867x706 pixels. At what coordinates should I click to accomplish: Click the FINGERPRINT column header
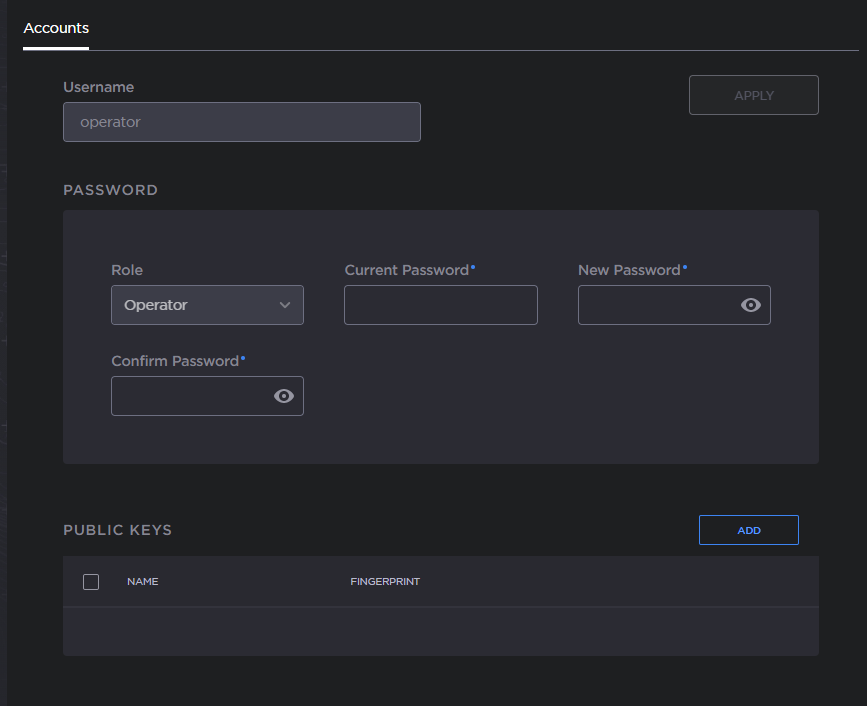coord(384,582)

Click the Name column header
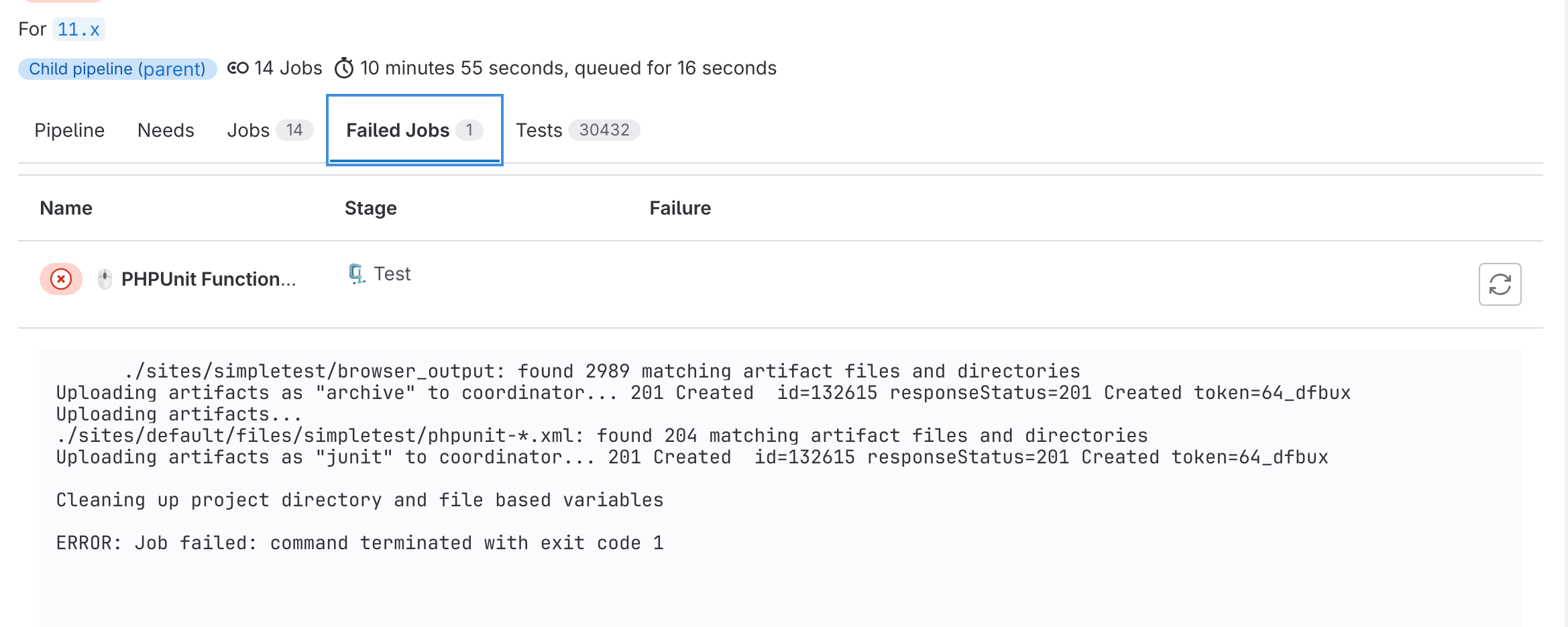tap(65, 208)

...

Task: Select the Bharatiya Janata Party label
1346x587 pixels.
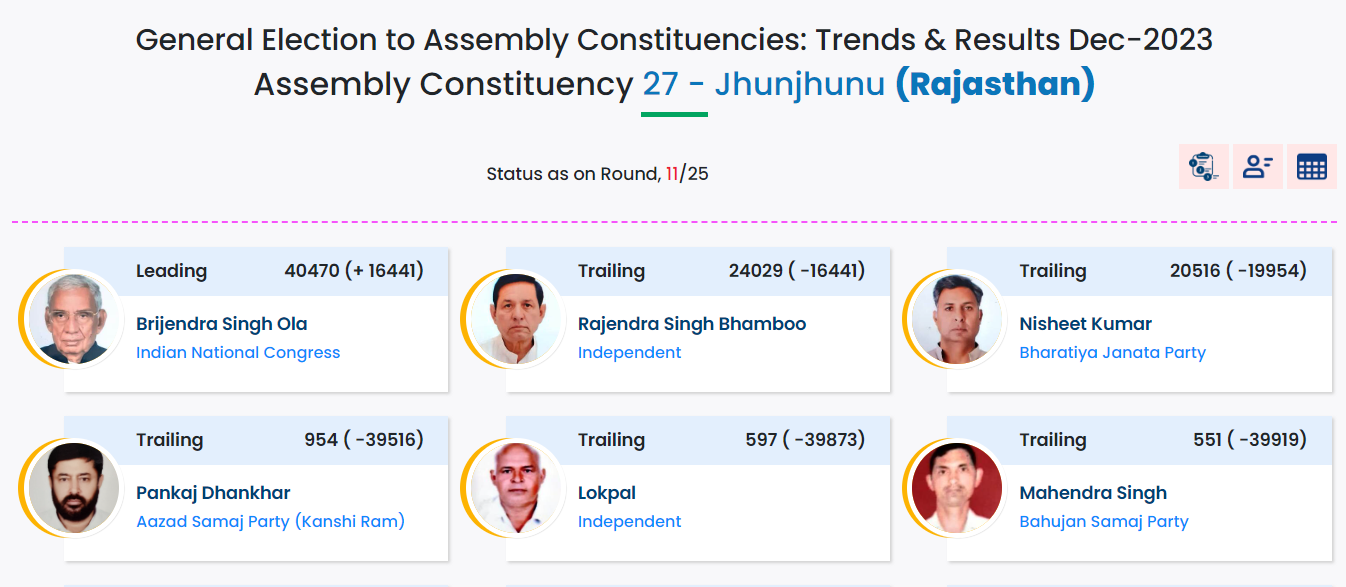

==

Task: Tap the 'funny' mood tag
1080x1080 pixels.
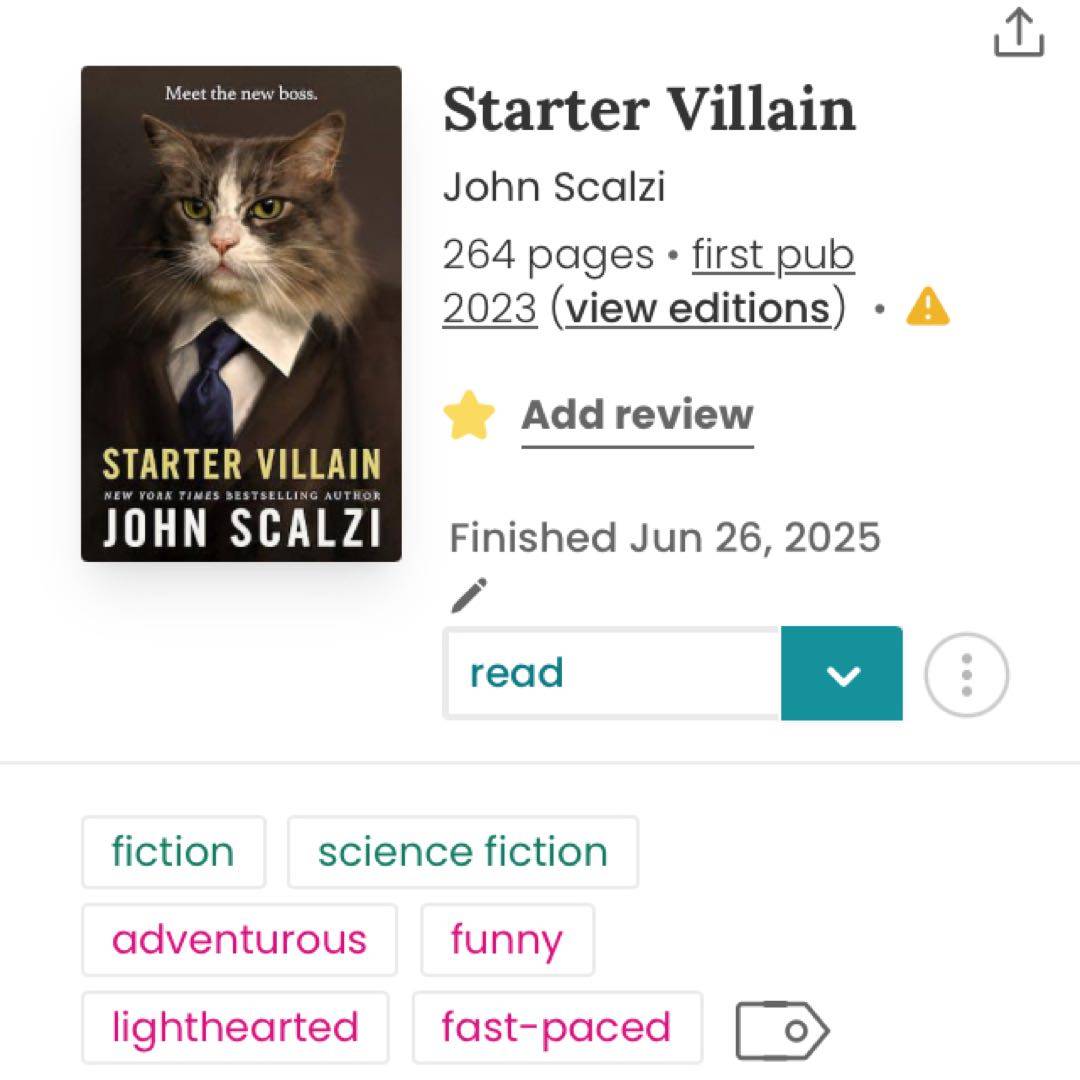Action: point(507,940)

Exercise description:
Whenever a line in the material above holds the string "Task", copy that line in full.

Solution to the exercise:
Task: Select the Bharatiya Janata Party label
Task: Tap the 'funny' mood tag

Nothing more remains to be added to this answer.